[Start of Attachment]
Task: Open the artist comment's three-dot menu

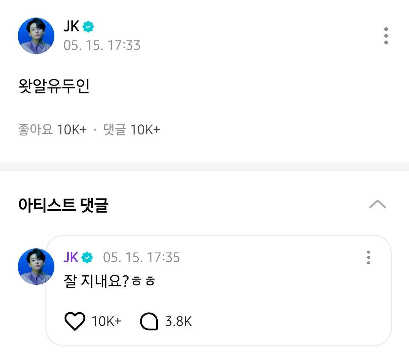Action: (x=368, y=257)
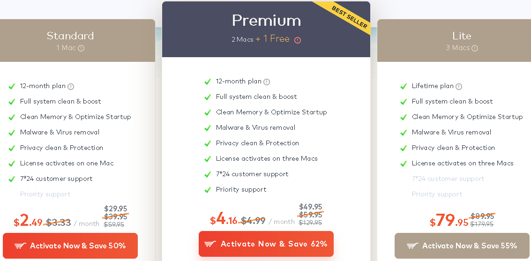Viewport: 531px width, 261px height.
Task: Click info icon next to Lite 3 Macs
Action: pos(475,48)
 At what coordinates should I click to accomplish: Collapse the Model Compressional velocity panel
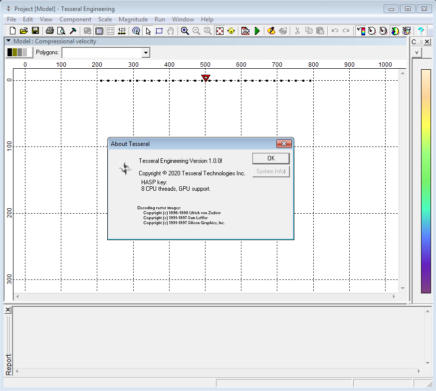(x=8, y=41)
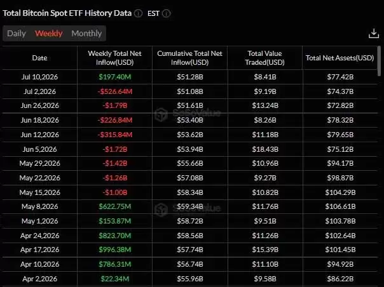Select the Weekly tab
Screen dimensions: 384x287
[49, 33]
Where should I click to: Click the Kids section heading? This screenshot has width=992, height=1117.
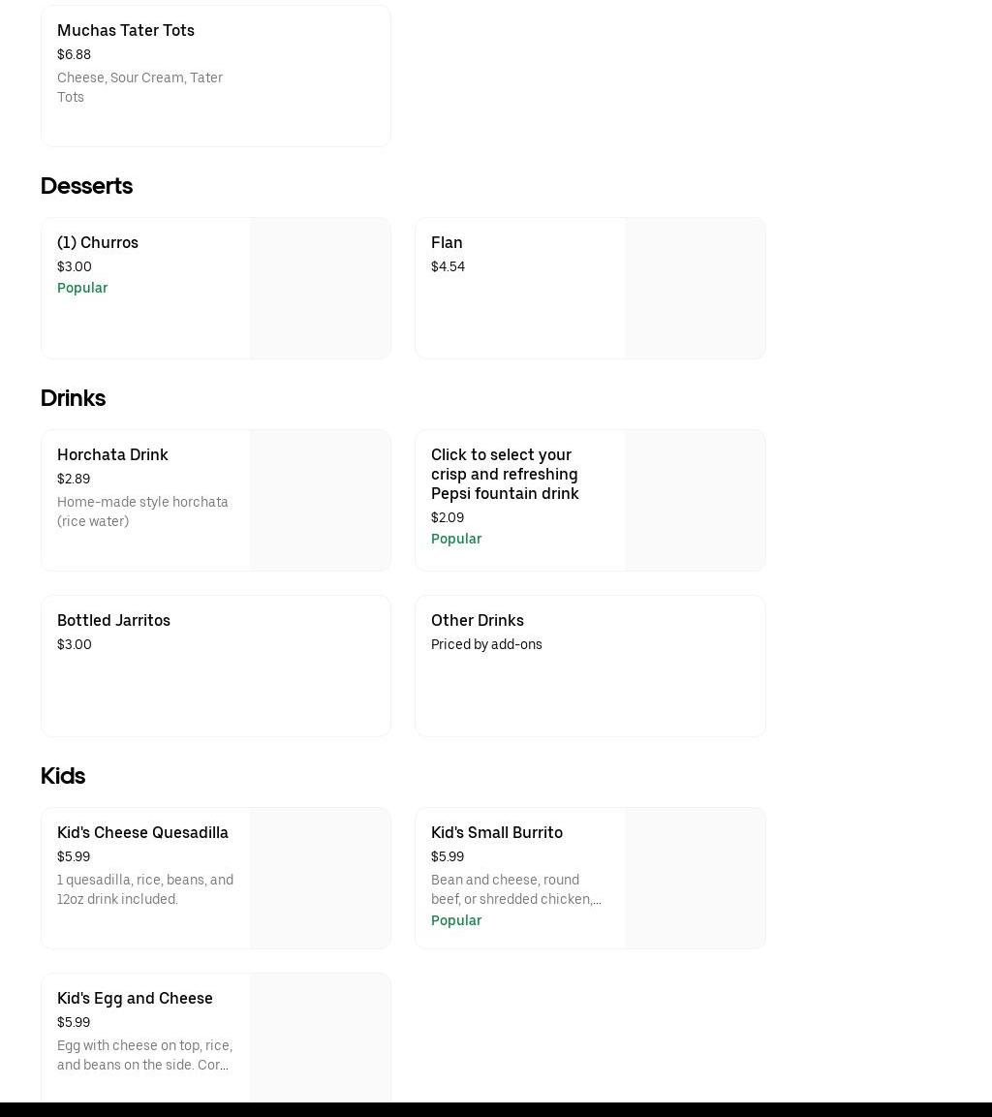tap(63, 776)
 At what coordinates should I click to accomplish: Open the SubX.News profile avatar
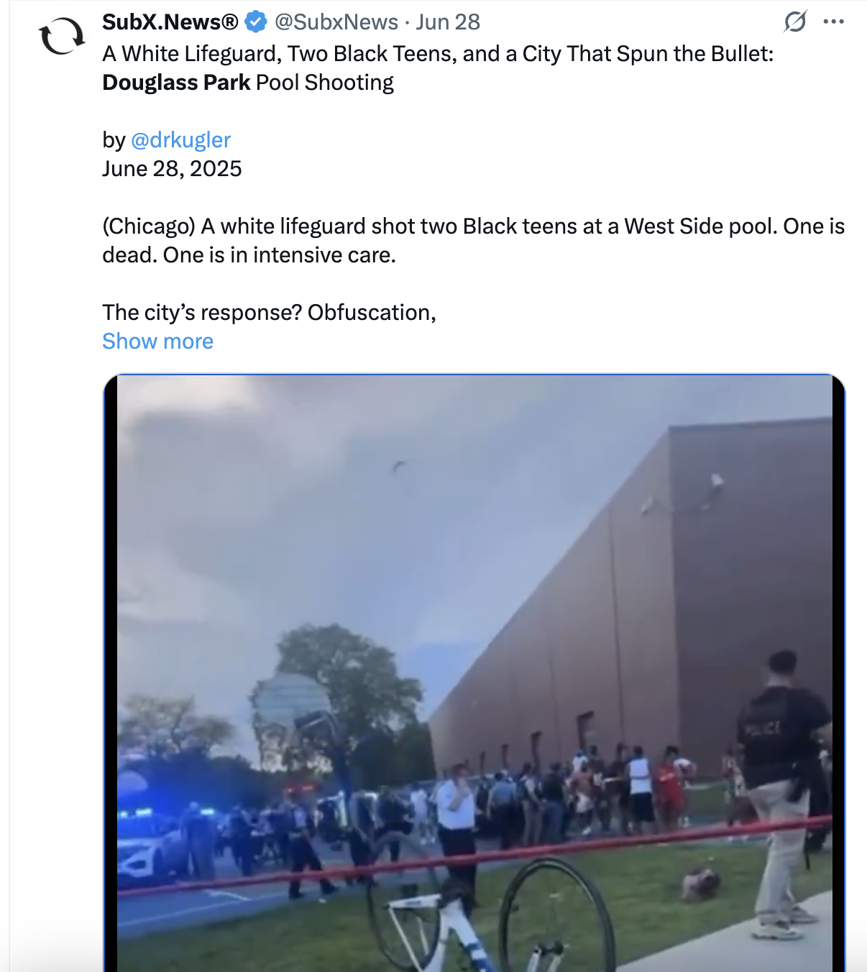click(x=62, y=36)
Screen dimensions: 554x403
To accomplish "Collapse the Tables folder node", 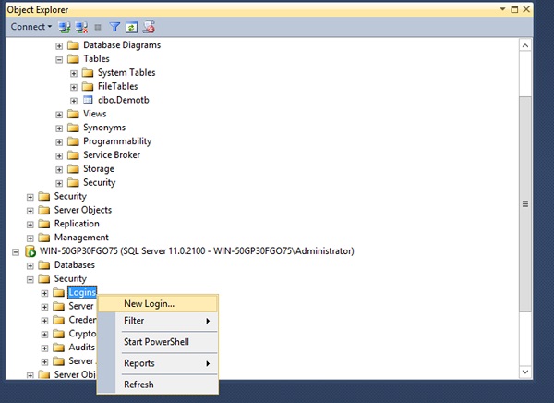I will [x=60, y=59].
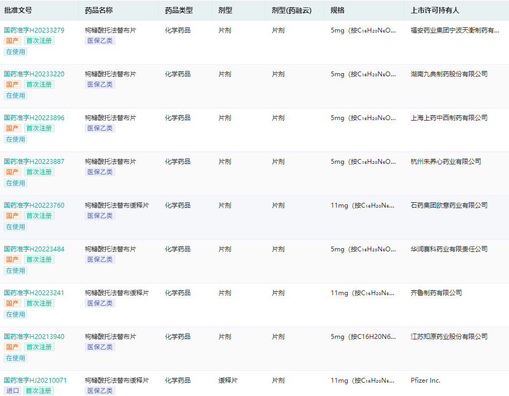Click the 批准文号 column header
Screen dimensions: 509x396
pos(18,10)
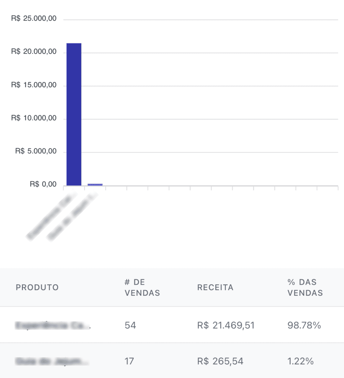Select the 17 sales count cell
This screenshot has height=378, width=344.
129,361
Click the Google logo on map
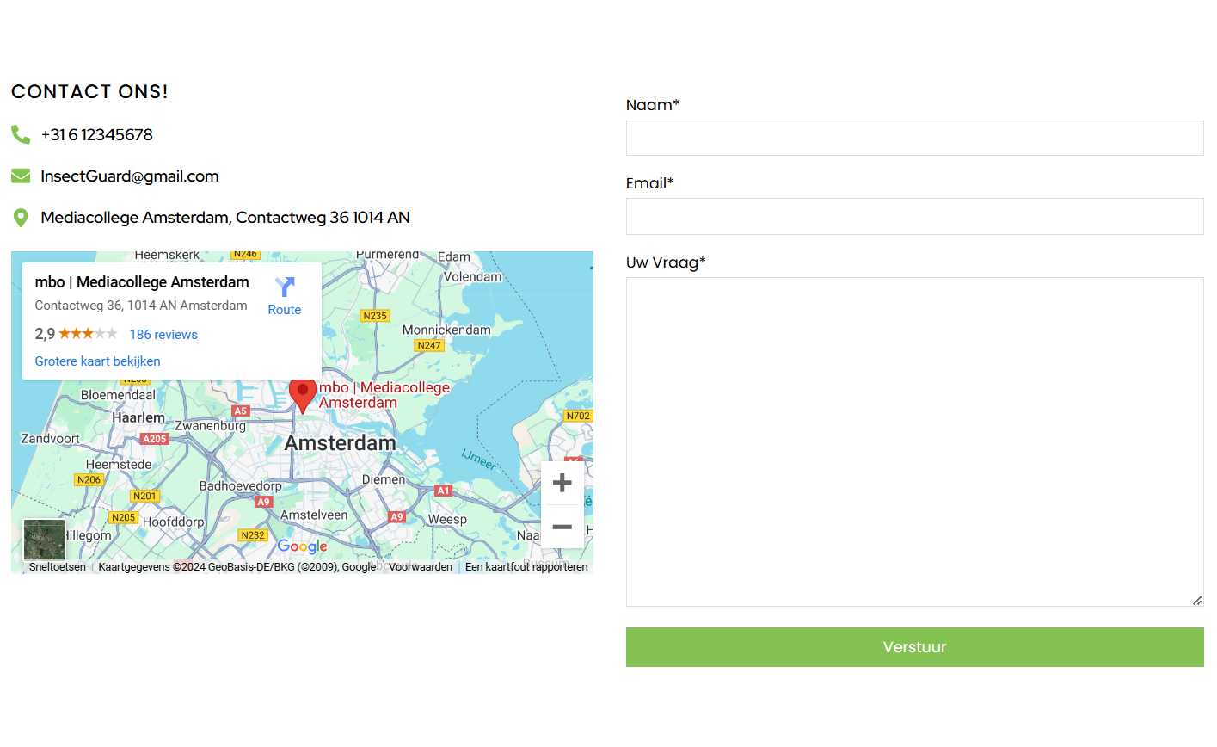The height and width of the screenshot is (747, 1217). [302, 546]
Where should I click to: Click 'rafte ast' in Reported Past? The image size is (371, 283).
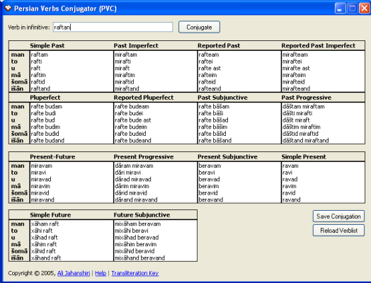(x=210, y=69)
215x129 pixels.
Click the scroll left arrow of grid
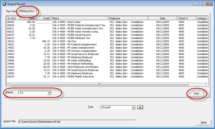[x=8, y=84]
[End of Attachment]
Required action:
Return the lines from the one that contains "215x129 pixels." through the final line of the listing above, inclusive. Transcribe them exactly and drop the pictures.

Response:
215x129 pixels.
Click the scroll left arrow of grid
[x=8, y=84]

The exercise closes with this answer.